A number of people have asked about what our days are like in retreat.
Ideally, the question'd be what's your day like - not what're your days like. When things are going well and there are few distractions, every day's pretty much the same - no difference between weekdays and weekends. It's basically meditation all day, every day, except for breaks to eat and do chores (during which you're trying to maintain an ongoing flow of mindfulness, so the practice is always at the forefront). I'm practicing 10 hrs a day, sometimes more; Michelle's more like 12 hours. To be more specific: I'll get 1-3 hours of practice in before breakfast, at 7:30. Then I'll walk the dog and check in on our greenhouse (we're growing most of our own veggies, year round). Then practice 3 hours or more before lunch. Make a quick, simple lunch - soup and a sandwich or something - and do chores - batch cooking, vacuuming, laundry, pay bills once a month, chopping wood, etc. Then back to practice, until dinner. Then, you guessed it, about two hours of practice after dinner. I'll also exercise almost every day - walks through the mountains, or visits to a tiny gym nearby (usually I'm the only one there - so it's not distracting) -- that's a nice way to break up the longer sits when restlessness kicks in.
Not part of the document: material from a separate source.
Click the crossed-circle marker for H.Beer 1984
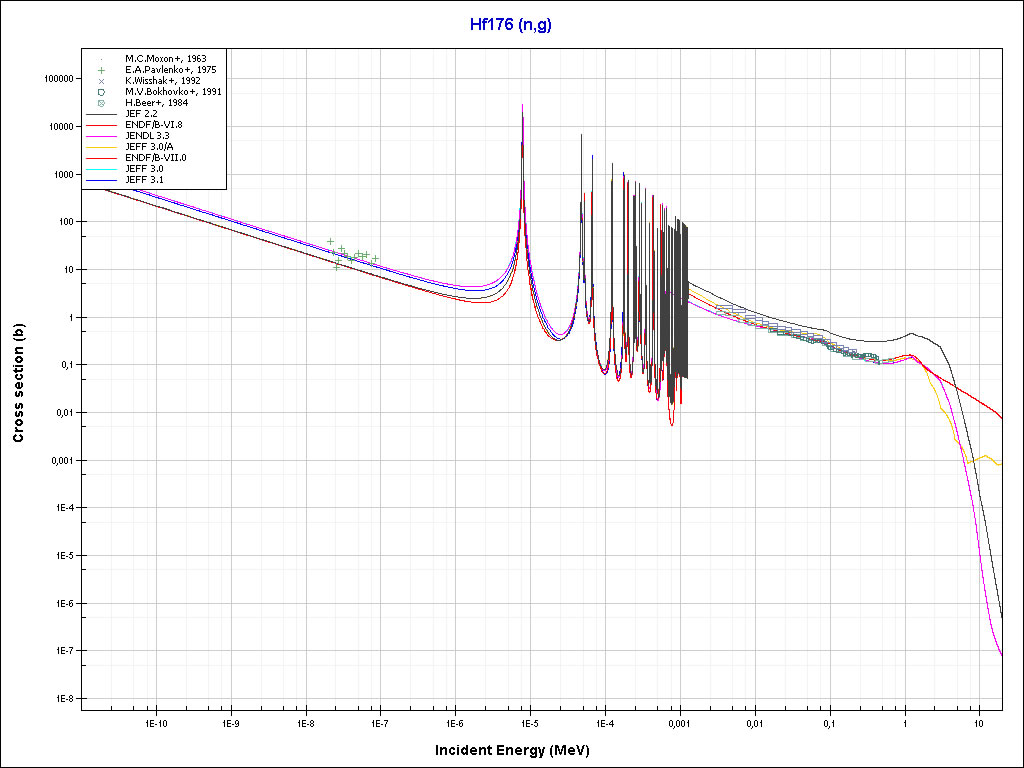This screenshot has width=1024, height=768. 101,103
I started this by saying "when things are going well." We've found that there are nice long patches without distraction -- weeks at at time -- but when the distractions hit, they seem to come in waves. The importance of "ruthless simplicity" is a lesson we've learned the hard way. Even a seemingly insignificant interaction with 'ordinary life' has a way of spiralling out into much more complication than you intended. For example, you feel like you need a printer, to make certain tasks easier. So you go online, to find a good, cheap one. Maybe you get distracted, because there's a startling headline that pops up. You buy the printer. It doesn't arrive, so you have to track it down - FedEx accidentally dropped it off at your neighbor's house. You get the printer. Two months later, it breaks down, so you're trying to figure out how to fix it. Then it's a call to the service center, and so on.
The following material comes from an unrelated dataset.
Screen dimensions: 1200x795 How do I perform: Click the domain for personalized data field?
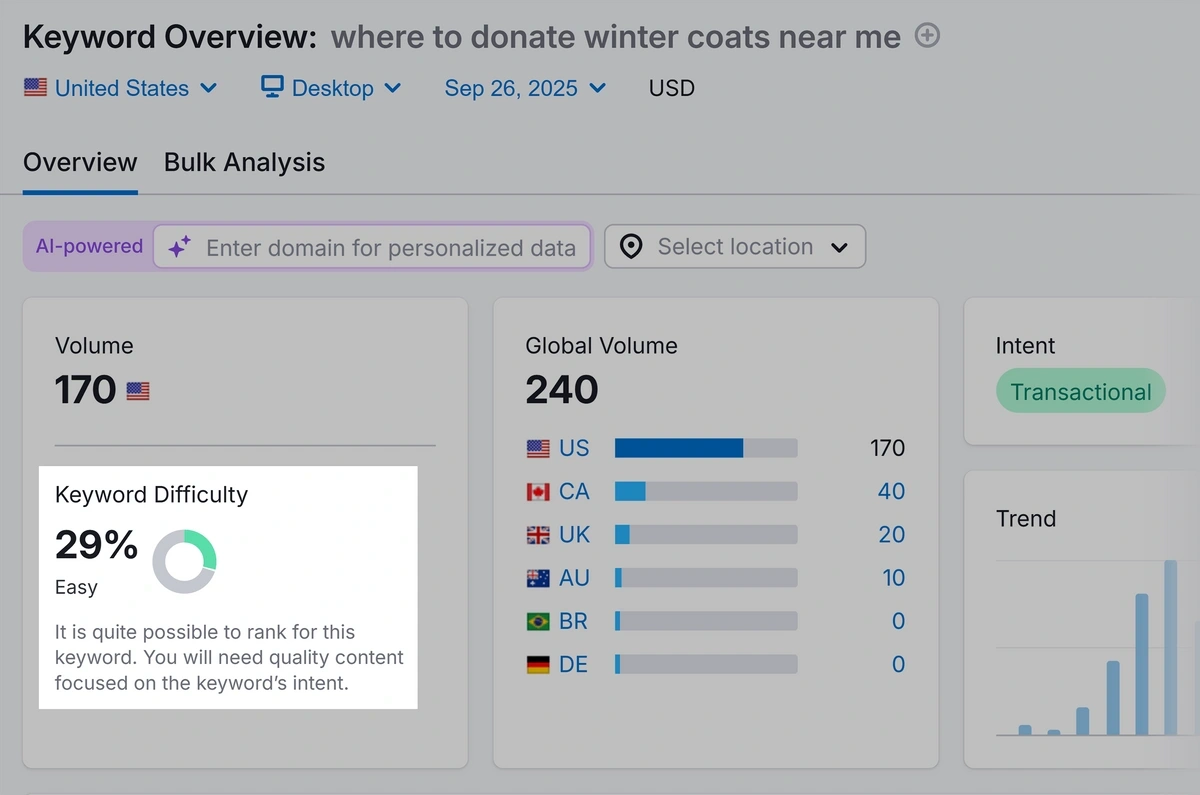(390, 248)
We started this retreat in a lodge at The Shambhala Mountain Center, with the other participants. There, we had a staff cooking for us, taking care of issues like plumbing or electricity problems, etc. Here, we don't have this kind of support, so we feel a bit like dolphins - we'll dive down into retreat for extended periods of time, then something will pull us up to the surface for a short period, then we'll dive back in for as long as we can ... When we first got to Crestone, we had a fixed idea of being fully in retreat, as we had been at the Shambhala Mountain Center, and we'd get frustrated when we kept getting pulled out of retreat. After some time, we recognized that this was the rhythm of self-directed retreat, and that these distractions were in fact excellent exercises for bringing the heart-opening and mindfulness-enhancing practices off the cushion and out in the ordinary life - and for letting go of those distractions when it was time to come back to the cushion.
The Lojong trainings (see the right hand column) were invaluable!